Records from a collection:
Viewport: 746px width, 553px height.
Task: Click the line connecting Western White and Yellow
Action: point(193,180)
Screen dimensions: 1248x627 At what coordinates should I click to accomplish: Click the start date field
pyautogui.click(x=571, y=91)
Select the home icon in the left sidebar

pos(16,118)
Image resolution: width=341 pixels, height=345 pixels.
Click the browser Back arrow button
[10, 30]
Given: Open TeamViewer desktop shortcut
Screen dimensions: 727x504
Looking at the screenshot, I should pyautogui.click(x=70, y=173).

* * *

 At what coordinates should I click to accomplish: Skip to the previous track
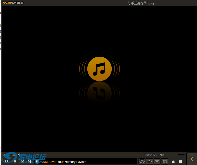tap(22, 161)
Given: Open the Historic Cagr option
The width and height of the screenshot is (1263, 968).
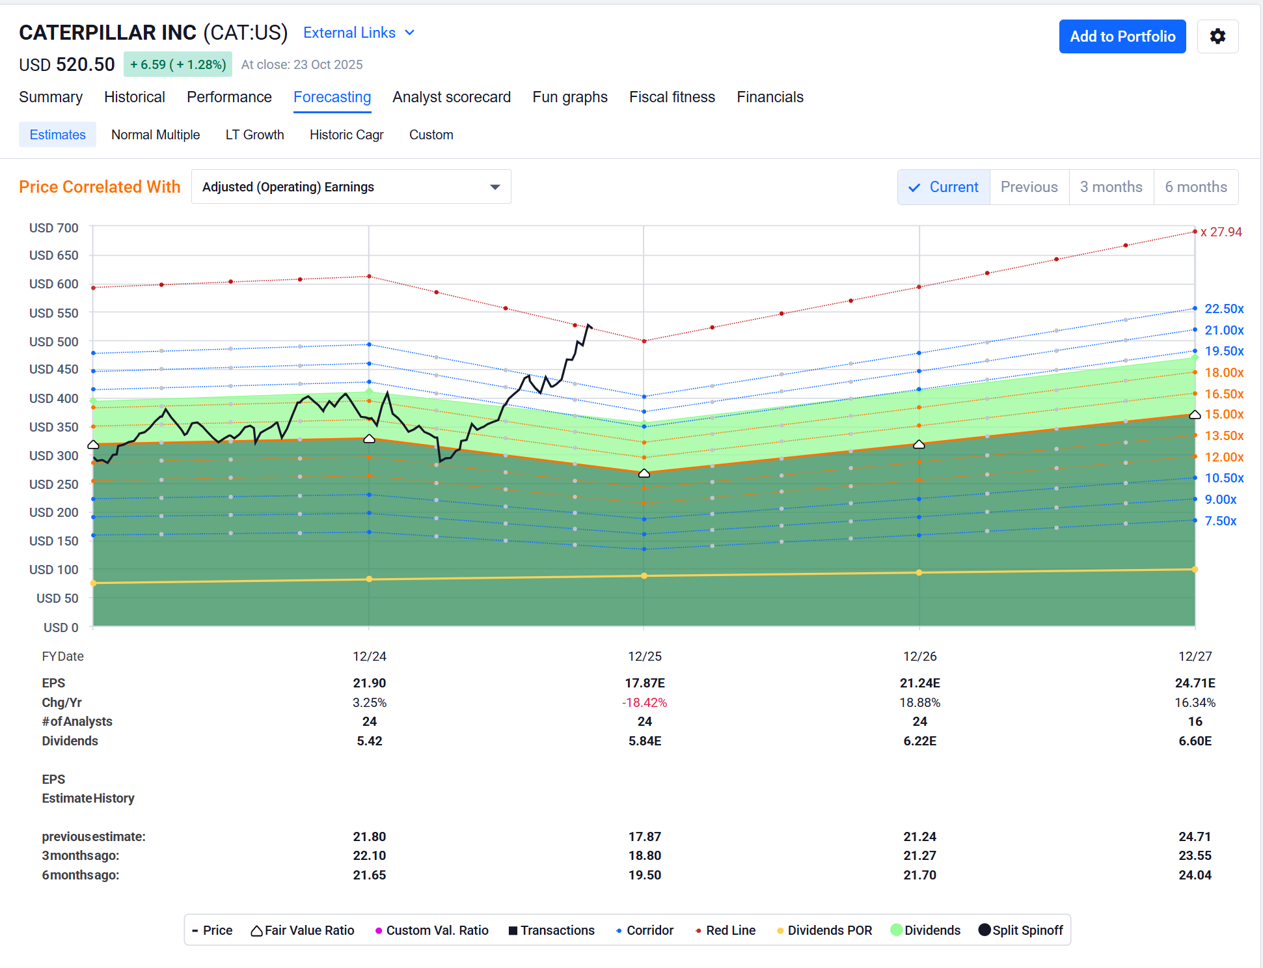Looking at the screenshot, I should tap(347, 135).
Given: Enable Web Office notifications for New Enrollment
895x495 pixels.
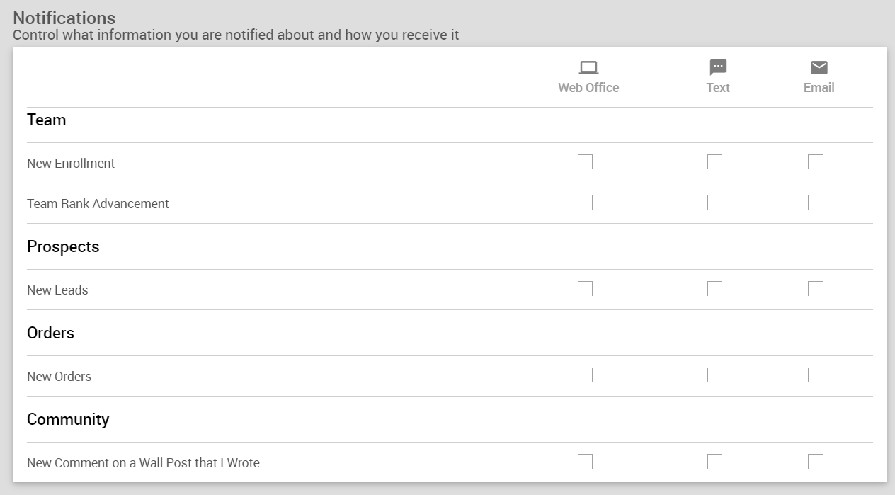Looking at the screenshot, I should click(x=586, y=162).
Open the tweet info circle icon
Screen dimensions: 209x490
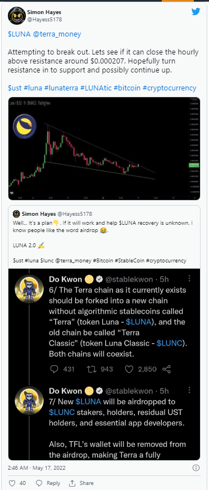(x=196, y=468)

● **Description of the task**:
What lines in the entries above hold "Given"? Copy every one.

● **Written solution**:
Given: Open TeamViewer desktop shortcut
Given: Open the Historic Cagr option
Given: Enable Web Office notifications for New Enrollment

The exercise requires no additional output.